⟨

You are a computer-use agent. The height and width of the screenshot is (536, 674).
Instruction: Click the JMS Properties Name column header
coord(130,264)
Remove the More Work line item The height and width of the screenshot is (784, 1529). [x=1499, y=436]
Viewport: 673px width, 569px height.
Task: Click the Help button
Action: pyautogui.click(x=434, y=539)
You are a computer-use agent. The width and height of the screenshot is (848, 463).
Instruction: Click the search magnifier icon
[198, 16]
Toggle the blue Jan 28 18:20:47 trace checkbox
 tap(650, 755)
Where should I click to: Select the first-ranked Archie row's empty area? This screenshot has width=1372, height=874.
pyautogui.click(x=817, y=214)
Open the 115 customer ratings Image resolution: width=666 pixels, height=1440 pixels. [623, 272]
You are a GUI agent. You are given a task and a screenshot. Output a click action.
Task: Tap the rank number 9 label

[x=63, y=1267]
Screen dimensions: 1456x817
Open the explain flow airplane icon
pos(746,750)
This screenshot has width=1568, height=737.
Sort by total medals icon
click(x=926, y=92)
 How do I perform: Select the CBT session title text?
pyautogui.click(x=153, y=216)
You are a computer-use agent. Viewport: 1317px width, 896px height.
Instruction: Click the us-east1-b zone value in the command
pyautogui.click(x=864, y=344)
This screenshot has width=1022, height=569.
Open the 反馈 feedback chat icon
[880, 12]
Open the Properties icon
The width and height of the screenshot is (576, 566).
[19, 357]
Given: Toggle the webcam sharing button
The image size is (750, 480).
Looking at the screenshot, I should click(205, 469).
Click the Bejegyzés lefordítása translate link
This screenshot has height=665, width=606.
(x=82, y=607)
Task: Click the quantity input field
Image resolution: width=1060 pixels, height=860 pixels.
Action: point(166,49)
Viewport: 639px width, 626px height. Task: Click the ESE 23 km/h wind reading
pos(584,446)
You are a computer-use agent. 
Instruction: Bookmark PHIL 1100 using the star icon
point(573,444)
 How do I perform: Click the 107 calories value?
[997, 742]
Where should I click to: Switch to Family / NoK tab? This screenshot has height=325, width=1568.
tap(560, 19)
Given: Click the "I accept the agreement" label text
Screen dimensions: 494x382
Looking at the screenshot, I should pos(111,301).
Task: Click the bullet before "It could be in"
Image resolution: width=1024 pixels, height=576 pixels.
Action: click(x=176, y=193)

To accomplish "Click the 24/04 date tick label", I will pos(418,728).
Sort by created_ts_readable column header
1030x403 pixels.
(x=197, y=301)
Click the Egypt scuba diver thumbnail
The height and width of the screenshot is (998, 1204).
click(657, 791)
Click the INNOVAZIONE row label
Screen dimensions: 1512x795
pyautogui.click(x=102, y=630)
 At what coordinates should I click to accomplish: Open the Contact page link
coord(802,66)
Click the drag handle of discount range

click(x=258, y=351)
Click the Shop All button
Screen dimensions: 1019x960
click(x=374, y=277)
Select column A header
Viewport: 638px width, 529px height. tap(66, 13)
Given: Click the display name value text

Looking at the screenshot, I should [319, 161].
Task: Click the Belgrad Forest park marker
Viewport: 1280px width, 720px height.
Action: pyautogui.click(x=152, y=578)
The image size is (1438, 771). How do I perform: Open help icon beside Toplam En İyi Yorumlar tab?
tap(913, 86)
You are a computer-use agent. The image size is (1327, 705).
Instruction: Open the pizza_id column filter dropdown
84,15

⟩

Look back at the data above. Transcribe exactly the lines starting at the line that contains "Instruction: Click the search magnifier icon" and ending at the line that contains "You are a GUI".

» **Your solution**:
Instruction: Click the search magnifier icon
[198, 16]
Toggle the blue Jan 28 18:20:47 trace checkbox
 tap(650, 755)
Where should I click to: Select the first-ranked Archie row's empty area? This screenshot has width=1372, height=874.
pyautogui.click(x=817, y=214)
Open the 115 customer ratings Image resolution: width=666 pixels, height=1440 pixels. [623, 272]
You are a GUI agent. You are given a task and a screenshot. Output a click action.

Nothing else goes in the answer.